La medicina si mobilita per battere il coronavirus. E non solo la medicina ufficiale, ma anche quella tradizionale africana. Fonte di critiche da parte dei medici occidentali, le cure tradizionali sono spesso l’unica risorsa disponibile e l’unica speranza per la povera gente che non ha soldi per potersi permettere di pagare un medico o di recarsi in ospedale. Secondo l’Organizzazione mondiale della sanità, in molti Paesi in via di sviluppo la medicina tradizionale rappresenta il cardine dell’assistenza sanitaria o il suo complemento. In Africa, l’Oms stima che l’85% della popolazione vi faccia ricorso perché più diffusa e accessibile della medicina convenzionale.

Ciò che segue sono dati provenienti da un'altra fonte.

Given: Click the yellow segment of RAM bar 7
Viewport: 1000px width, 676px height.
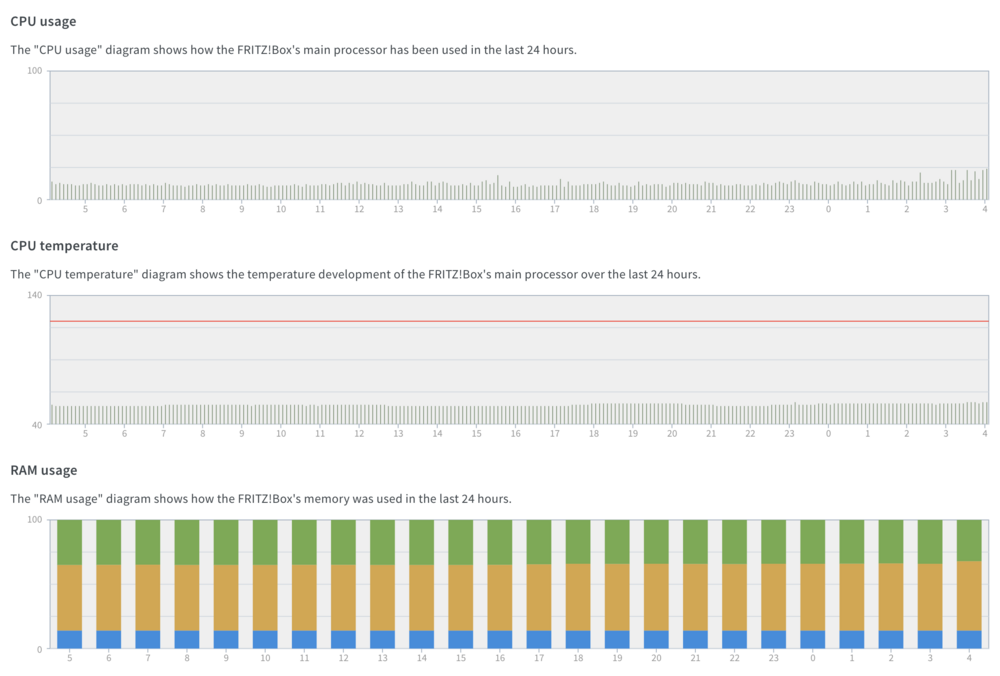Looking at the screenshot, I should [148, 598].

Per procurarsi i farmaci tradizionali non è necessario recarsi in farmacia, è sufficiente fare un salto nei vari mercati locali dove è possibile trovare rimedi (in gran parte non efficaci) per “curare” qualsiasi malanno. Molti di questi, in Africa come in altri continenti, si basano sull’impiego di prodotti derivati da animali e piante selvatiche. Le ossa di tigre sono considerate importanti antinfiammatori, i corni di rinoceronte servirebbero come antipiretici (oltre che depuranti e anticancerogeni), la bile di orso tibetano sarebbe una cura per le infiammazioni di fegato e cistifellea e, come abbiamo visto, le scaglie di pangolino costituirebbero un toccasana per una ricca varietà di patologie.
I curatori africani credono che la via d’uscita dalla pandemia potrebbe essere rappresentata proprio dalle cure ereditate dagli antenati. Béatrice Swamilu, intervistata da Rfi, è una di queste guaritrici. Si vanta di aver curato numerosi pazienti da malattie simili grazie a mix di essenze estratte dalle piante locali. tra le quali il kongo-bololo.

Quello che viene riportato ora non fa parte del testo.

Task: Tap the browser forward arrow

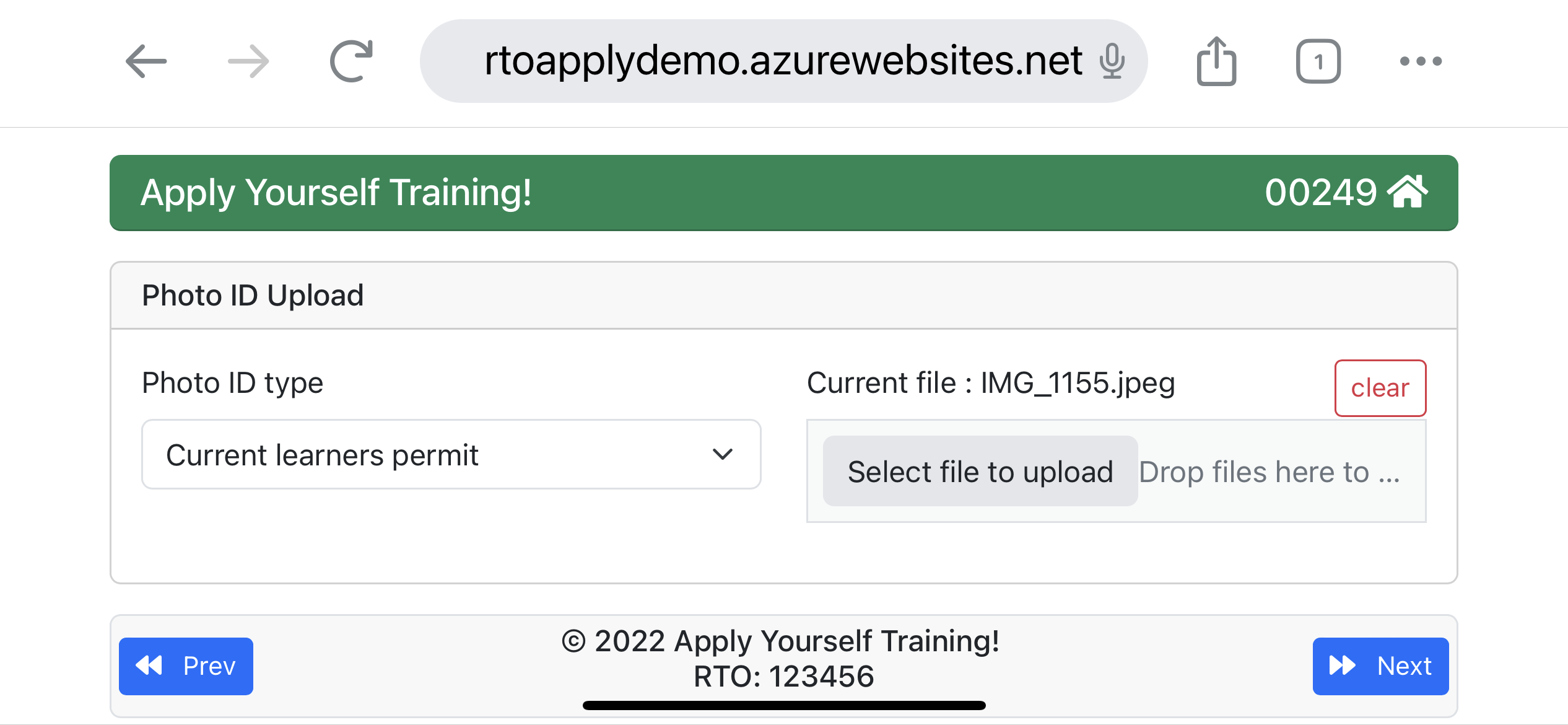Action: click(248, 61)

«Non abbiamo prescritto kongo-bololo alle persone solo per il coronavirus. Il kongo-bololo è una pianta che tutti possono consumare ed è utile a risolvere molti malanni. Se non si trova la soluzione nella medicina moderna, si dovrebbe tornare alla medicina degli antenati. Queste piante dovrebbero fornire una cura per questo virus», spiega la guaritrice.
Mentre di alcune sostanze naturali si conoscono i principi attivi e si sa che possono alleviare i sintomi del coronavirus, al momento non esistono cure tradizionali che possano, con assoluta certezza, prevenire o curare la malattia. Il biochimico congolese Théophile Mbemba, per esempio, consiglia di «rispettare le misure imposte dalle autorità, ma anche di consumare curcuma, zenzero, aglio, cipolle, maniguette, melanzane perché tutti questi alimenti contengono principi attivi, molecole e antiossidanti che potrebbero potenzialmente inibire il Covid-19».

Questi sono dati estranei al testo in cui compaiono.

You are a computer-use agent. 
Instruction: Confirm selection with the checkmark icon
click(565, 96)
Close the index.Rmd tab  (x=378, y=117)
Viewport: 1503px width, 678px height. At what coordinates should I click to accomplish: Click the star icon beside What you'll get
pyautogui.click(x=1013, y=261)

In Zimbabwe è stato lo stesso governo ad autorizzare l’uso di erbe e la sperimentazione delle stesse per l’approccio alla cura del virus (anche se il trattamento dovrà ricevere il consenso del paziente). L’autorizzazione, in forma scritta, è stata diffusa dal direttore dei Servizi sanitari della città di Harare, Prosper Chonzi, e indirizzata, nello specifico, a Kenneth Chivizhe, direttore del Traditional Medical Practitioner Council.
Una decisione che ha sollevato le critiche di esperti della salute che si dicono scettici e chiedono estrema cautela. Tra questi la dottoressa Nyika Mahachi, presidente del Collegio dei medici della sanità pubblica dello Zimbabwe, che ha affermato: «Il coronavirus si sta diffondendo e la sua mortalità è piuttosto elevata, quindi non possiamo rischiare con la medicina tradizionale che non è provata. Persino i normali farmaci non hanno dimostrato di essere efficaci nel trattamento o nella cura del Covid-19».